*PAGE TEXT*.
15 / 10 Censor Easy Version


This should be a very straight forward version of this code to solve the problem for this question.


This section really gave me a loop around and I wanted to share a solution that was simpler than the ones I had found

I was getting frustrated with the solutions below this one that were not clear and concise and poorly commented

Cheers m8s

#Function Definition
def censor(text, word):
    #use a wordList var and set it = to the text.split with an empty space (string parsing)
    wordList = text.split(" ")
    #make a seq var to hold what ever word gets passed with = amount of stars
    seq = "*" * len(word)
    #loop through the length of our wordList
    for i in range(len(wordList)):
        #check to see if the wordList at i is == to the word we are checking for
        if wordList[i] == word:
            #replace the filtered word with our star sqeuence
            wordList[i] = seq
    #finally return  a string conjoined with our new filtered wordList
    return " ".join(wordList)

*DATA PROVIDED*.
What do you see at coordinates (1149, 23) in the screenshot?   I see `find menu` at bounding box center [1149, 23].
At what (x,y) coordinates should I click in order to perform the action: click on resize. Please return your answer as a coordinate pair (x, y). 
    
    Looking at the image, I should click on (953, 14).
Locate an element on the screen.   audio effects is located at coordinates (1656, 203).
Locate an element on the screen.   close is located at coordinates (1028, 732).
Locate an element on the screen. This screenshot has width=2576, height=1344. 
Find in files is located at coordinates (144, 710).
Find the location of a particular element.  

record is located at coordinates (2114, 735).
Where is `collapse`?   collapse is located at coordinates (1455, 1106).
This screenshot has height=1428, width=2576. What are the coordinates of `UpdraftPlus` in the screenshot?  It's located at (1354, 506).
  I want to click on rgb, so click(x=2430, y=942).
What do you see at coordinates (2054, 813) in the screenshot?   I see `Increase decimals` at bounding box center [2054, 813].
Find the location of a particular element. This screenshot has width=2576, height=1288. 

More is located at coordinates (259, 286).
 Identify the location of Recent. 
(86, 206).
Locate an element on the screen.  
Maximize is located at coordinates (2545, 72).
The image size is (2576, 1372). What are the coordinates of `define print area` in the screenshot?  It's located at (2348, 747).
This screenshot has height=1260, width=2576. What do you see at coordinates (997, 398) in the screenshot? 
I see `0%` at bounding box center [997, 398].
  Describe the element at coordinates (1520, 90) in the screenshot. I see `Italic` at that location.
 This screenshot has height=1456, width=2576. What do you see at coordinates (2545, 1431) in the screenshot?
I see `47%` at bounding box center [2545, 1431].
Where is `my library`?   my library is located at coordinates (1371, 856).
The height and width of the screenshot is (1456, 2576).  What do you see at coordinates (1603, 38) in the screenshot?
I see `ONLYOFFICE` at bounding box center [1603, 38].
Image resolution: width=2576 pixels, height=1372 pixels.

*CHALLENGES*.
(1) In the censor function post, what does the variable seq hold?
(2) Extend the censor function post from where it stops.
The data is separate material.

*RESPONSES IN ORDER*.
(1) A string of asterisks as long as the word passed in.

(2)
I want to afford an (from my point of view) easier version:

def censor(text, word):
    longi_texto = len(text)
    longi_pala = len(word)
    reemplazo = "*"
    if longi_texto>longi_pala:
        if word in text:
            texto = text.replace(word, reemplazo*longi_pala)
        return texto


Here's my version:

def censor(text,word):
    a = ""
    for i in range(len(word)):
        a += '*'
    text = text.replace(word, a);
    return text


I referred to your version to make it simple.

def censor(text, word):
    return text.replace(word,"*"*len(word))